[Hacking the Food System is an online conversation exploring how technology, information and data can change the food system status quo. Read past contributions, or new ones as they are posted on Food+Tech Connect on Tuesdays. You can also follow on Twitter (hashtag #foodtech), or Facebook.]
For decades, “technology” in agriculture has meant machines and chemicals – bigger combines, stronger pesticides, and now, genetically engineered seeds. This is the technology – millions of farmers, academics, multi-national companies and development groups have come to believe – that will make farms more efficient, more productive and more cost effective.
But as we know, that story is not panning out as planned. Chemical fertilizers have depleted soil, herbicides created superweeds, and monocropping is documented to have lower overall yields than diversified farms. And cost effective? The vast majority of farming households earn their living off-farm.
Now, “technology” based on the sharing of information – data extracted from all points along the food chain – is helping to create a more transparent, equitable, and environmentally sound food system, and could save farmers and consumers money. It is information technology to inform us as consumers, as farmers and ranchers, as distributors and processors, and to assist us all in making better decisions. But thus far, “information technology” remains focused primarily on a very narrow set of needs, and much opportunity remains.
The multitude of responses we received at Food+Tech Connect to answer the question: how can information and technology be used to hack the food system? is a testament to the passion, insight and commitment of our community toward using technology to improve our food lives. Consumer applications to help families cook better meals, discover healthier foods in the market place, and trace our foods back to their source are making amazing, and rapid, progress.
And yet much less work is being done outside of the world of consumer applications and websites. Few technological resources exist to enable farmers to sell directly to consumers (aside from their own personal websites) and even less attempt to figure out the nitty-gritty logistics of the broken distribution chain. Organic farming research is scattered throughout the web and remains difficult for farmers to quickly and easily access. And the use of information and technology to better understand and improve food systems in developing nations are scarce.

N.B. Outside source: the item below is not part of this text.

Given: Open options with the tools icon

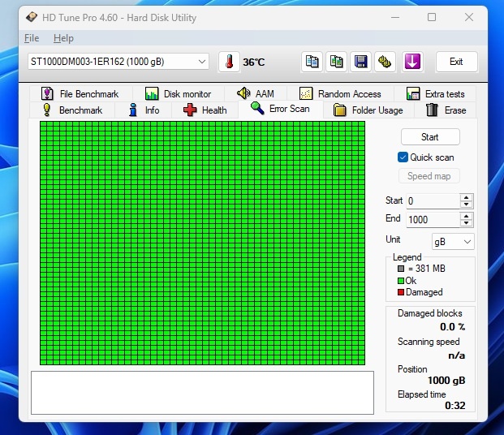Looking at the screenshot, I should pyautogui.click(x=385, y=62).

Of course there are notable exceptions. Technology is beginning to help rural farmers in Africa predict weather and make farm improvements based on data; researchers are studying ways to use GPS data to make high intensity grazing more efficient. Several groups are attempting to work through the distribution quagmire, and cell phone use to deliver market data in developing nations is becoming more commonplace. Open Source Ecology is developing a “Global Village Construction Set,” and farmers too are posting their own ideas online, like Sugar Mountain Farm’s blueprint for an ecologically sound (and truly cost efficient) slaughterhouse.
But this dichotomy remains one of the biggest issues for food+tech. Scared of the “technology” which sold farmers half a million dollar grain silos, roundup ready corn, and the ability to confine thousands of hogs in a single facility, many farmers, ranchers and academics in the “good food movement,” are wary. “We just prefer real face to face time,” a meat processor recently told me when asked what kinds of technology he uses to conduct business. “We do our processing by hand.”
Luckily we are not talking about replacing face time with twitter or bringing in “efficient” machines to streamline processing. Yet in order to really disrupt the system, to hack it into something we have never seen before, it is those farmers, academics, processors and distributors we have to reach. The food+tech movement needs their knowledge of what is wrong with the system in order to revolutionize how it is we do business. And we need to encourage our best and brightest to tackle the big issues of the day, and to collaborate and to support one another as a movement and not purely as individuals.
While off to a good start, we have an excitingly long way to go to truly “hack the food system.” But it is a journey filled with innovation and opportunity. Perhaps our greatest resource as a movement is that we are here for the long haul, and the bulk of those involved are young, brilliant and eager.